Skip to 10 minutes and 0 secondsAs we said before, basically, given that there are certain restrictions in daily life which govern our everyday routines and our interests, there are many, many phenomena out there where basically these predictions would also have a huge impact in terms of removing the pattern. So the bottom line of all of this is we actually need to be very aware and take into account in our analysis either that behaviour might be changing, as I mentioned before as a response to the other question, some adaptive algorithms, and further on in this course we will see a few examples.

Skip to 10 minutes and 36 secondsOr we need to actually very clearly identify examples and see in these examples in which way your behaviour might actually not change, because basically either it's a question of convenience or it's a question of daily routine, which is really, really hard to change, or it becomes just subject to human nature, basically. We know in many, many examples that we are driven by habits. And basically these habits also to some extent reveal a lot about ourselves.

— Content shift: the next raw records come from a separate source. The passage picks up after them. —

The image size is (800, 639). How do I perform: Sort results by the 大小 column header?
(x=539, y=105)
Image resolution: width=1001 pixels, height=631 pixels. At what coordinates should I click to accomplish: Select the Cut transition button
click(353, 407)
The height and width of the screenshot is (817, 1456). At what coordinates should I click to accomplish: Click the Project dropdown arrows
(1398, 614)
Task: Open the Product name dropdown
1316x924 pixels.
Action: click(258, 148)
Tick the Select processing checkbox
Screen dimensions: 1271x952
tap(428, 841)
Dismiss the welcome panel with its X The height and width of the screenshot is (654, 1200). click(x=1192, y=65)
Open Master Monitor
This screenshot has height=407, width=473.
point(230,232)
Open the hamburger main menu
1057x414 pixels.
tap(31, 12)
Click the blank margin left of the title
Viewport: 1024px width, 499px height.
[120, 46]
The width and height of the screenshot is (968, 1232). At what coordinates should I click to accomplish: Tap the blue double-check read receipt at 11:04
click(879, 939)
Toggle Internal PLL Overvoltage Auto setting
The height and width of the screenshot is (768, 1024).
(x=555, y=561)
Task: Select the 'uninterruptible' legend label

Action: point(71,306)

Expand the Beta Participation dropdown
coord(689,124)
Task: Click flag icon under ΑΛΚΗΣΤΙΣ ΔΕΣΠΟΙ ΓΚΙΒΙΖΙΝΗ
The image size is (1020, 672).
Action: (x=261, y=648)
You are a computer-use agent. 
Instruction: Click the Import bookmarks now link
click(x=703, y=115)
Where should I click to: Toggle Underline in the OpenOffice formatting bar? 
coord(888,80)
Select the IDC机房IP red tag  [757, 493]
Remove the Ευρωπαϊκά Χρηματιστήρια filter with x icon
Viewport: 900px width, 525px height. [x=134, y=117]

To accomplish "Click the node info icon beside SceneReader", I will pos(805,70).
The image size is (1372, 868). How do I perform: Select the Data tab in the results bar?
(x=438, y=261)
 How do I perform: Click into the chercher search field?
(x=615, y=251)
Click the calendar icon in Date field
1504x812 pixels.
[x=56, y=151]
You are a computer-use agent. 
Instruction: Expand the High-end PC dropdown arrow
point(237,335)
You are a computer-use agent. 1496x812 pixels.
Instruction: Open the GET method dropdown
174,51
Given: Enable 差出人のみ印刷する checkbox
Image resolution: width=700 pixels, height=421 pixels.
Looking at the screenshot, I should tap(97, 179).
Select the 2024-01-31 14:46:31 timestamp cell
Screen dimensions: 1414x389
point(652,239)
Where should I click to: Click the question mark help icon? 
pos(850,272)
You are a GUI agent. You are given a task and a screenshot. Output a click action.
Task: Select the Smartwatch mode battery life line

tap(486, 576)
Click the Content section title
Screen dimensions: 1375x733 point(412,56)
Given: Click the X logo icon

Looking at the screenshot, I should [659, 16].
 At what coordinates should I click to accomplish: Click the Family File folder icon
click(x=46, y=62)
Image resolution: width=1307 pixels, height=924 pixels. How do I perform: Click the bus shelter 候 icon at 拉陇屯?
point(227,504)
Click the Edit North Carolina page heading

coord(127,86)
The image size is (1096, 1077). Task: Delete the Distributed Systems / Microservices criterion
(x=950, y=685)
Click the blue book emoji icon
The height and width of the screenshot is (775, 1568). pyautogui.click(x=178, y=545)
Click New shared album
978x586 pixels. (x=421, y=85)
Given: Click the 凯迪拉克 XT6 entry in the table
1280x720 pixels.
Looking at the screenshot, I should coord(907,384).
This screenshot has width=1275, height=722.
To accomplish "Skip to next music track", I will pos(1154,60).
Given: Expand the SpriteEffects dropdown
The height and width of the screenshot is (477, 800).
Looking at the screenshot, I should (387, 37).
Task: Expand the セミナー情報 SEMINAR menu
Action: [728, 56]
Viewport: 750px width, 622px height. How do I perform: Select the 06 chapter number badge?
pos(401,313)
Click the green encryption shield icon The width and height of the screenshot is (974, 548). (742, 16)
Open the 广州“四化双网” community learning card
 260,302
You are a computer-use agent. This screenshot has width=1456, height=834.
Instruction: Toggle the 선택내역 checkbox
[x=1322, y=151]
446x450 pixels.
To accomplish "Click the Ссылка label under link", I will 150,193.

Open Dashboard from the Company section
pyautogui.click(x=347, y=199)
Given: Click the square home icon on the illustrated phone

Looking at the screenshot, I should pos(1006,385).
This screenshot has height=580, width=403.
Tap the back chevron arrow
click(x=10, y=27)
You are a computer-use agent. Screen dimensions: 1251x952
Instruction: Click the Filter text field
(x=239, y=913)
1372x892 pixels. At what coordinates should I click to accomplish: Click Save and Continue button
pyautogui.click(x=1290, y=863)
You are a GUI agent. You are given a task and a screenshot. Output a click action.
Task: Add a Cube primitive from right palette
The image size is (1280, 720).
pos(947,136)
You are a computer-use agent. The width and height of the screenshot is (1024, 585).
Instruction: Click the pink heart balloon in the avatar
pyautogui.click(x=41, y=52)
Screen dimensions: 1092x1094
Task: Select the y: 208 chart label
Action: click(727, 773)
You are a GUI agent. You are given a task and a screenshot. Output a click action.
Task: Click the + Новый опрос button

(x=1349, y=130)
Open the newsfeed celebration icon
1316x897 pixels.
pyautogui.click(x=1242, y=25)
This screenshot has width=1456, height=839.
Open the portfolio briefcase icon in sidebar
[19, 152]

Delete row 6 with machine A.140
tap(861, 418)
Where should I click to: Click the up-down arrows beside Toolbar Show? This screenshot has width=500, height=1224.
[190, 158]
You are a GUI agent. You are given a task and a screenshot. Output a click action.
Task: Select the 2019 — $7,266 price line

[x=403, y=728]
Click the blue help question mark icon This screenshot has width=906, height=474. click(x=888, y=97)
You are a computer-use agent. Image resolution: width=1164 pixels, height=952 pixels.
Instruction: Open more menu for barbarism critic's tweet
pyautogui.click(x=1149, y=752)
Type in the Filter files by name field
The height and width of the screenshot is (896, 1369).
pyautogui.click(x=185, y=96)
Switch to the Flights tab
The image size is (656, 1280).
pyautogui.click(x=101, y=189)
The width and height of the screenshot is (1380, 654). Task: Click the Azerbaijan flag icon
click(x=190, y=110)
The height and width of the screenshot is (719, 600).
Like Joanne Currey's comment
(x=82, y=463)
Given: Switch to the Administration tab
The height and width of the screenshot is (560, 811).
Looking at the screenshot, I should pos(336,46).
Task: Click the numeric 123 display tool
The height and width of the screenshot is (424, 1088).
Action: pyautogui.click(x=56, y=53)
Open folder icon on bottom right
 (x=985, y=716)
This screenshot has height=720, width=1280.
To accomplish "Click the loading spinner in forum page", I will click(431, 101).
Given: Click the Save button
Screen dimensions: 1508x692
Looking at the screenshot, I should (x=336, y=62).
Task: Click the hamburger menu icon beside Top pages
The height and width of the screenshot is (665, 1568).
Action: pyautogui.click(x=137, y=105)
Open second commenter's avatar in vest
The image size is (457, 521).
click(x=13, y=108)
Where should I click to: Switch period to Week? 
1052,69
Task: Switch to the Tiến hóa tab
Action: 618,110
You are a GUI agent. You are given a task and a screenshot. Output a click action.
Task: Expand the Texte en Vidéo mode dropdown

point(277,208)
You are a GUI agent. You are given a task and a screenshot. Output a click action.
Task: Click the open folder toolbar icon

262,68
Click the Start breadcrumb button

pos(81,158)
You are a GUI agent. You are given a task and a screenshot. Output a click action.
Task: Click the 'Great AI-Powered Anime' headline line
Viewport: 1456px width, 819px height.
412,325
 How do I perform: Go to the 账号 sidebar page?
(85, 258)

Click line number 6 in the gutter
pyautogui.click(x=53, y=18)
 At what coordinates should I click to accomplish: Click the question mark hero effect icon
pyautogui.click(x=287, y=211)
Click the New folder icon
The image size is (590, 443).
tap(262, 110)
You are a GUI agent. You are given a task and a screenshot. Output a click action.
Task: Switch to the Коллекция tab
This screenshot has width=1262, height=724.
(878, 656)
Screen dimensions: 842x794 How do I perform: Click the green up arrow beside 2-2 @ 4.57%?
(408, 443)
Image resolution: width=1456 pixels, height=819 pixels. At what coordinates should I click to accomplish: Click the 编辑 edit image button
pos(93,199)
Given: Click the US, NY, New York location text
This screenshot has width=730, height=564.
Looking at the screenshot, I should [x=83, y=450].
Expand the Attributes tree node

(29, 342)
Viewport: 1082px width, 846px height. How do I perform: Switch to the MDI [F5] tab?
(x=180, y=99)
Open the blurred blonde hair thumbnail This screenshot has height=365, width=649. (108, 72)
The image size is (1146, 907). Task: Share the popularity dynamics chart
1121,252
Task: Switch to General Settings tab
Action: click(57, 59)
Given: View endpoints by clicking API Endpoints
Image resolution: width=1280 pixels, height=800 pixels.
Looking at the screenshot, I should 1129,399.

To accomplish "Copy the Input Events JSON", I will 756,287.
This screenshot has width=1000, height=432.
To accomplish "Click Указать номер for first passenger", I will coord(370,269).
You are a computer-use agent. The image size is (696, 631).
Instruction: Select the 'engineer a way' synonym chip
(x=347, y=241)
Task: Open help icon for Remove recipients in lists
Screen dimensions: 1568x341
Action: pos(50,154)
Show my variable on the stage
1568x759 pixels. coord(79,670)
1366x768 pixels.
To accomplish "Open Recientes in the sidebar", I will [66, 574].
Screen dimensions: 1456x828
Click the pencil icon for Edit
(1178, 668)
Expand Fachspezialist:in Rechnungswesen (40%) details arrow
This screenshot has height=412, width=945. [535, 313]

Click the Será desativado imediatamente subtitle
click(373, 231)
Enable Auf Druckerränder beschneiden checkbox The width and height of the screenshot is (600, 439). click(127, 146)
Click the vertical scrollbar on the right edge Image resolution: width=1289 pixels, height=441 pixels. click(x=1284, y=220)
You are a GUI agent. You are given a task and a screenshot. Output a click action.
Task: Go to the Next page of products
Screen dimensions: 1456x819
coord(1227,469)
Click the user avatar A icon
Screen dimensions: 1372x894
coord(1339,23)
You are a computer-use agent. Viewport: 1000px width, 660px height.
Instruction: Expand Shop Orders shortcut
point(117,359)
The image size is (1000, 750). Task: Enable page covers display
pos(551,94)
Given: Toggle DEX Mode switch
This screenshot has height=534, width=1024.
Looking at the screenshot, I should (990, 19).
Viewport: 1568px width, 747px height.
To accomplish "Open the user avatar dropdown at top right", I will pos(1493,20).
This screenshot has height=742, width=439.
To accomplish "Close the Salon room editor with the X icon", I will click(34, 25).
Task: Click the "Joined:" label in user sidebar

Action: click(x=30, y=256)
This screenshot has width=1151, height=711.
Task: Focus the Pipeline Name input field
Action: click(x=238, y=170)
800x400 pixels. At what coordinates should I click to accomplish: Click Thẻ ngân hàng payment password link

Skip to 11 minutes and 5 secondsIf you think for example about credit card purchases, and there are very nice examples out there, when you basically anonymise these data sets and you try to reidentify an individual based on what this person has purchased over time and where, basically, so the locations, too, and if you take this anonymised data set and you just take three or four observations in time and in space, so meaning that you maybe went to a coffee place and bought a coffee for a certain amount, and maybe somewhere else you had lunch. And basically three or four observations in time and space are enough to re-identify you with a very, very high probability.

Skip to 11 minutes and 45 secondsAnd just these examples highlight that there are many, many aspects about daily life where it is really, really difficult for us to change, because we are driven by habits. And so there's an entire spectrum of human phenomena which we try to analyse and predict. Some of them might change, and then we need to take it into account, and some others are actually quite impressive, stable patterns throughout time. Great. So finally, we've all seen that the learners are making excellent progress in R. Some people are having some errors that come up, and I'm just wondering, can you give them some advice? Oh, right, right, right.

Skip to 12 minutes and 21 secondsIt's really great to see that there's so much progress and that people are also enjoying it, to learn how to get basically their hands dirty in analysing data and doing their first steps in analysing data about human behaviour online. So possibly, it's an extremely natural phenomenon, I can say, and you can hopefully confirm, that you get errors while you are actually trying to put analyses together. So it's not something to be scared of. Basically it's just part of the process. You are writing a line of code, and there's maybe a typo or there's maybe something missing or something else, and this produces an error. So maybe have a quick look what is actually going on in this line.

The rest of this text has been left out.